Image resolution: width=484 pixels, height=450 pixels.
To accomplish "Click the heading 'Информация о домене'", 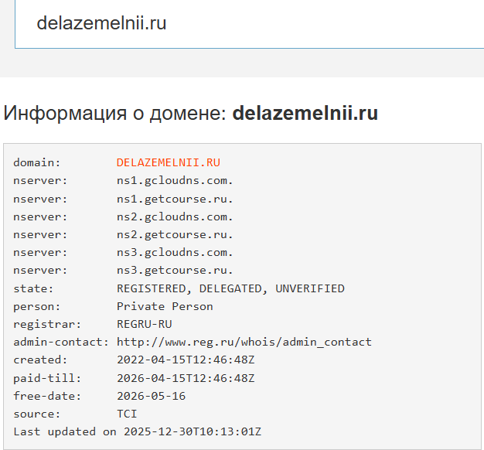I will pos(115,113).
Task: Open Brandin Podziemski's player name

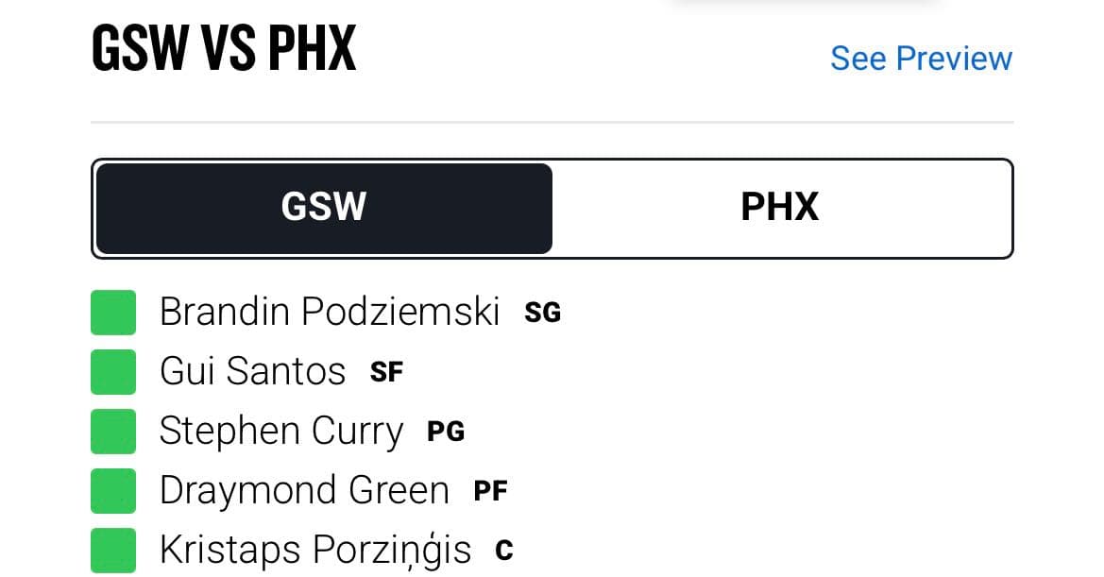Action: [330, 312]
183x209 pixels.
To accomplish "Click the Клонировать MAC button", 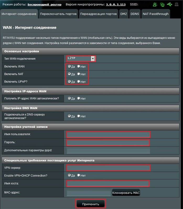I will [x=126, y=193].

··········

▸ Brief:
How many of the lines above contain the word "pixels"? Only the number should be given.

▸ Finished task:
2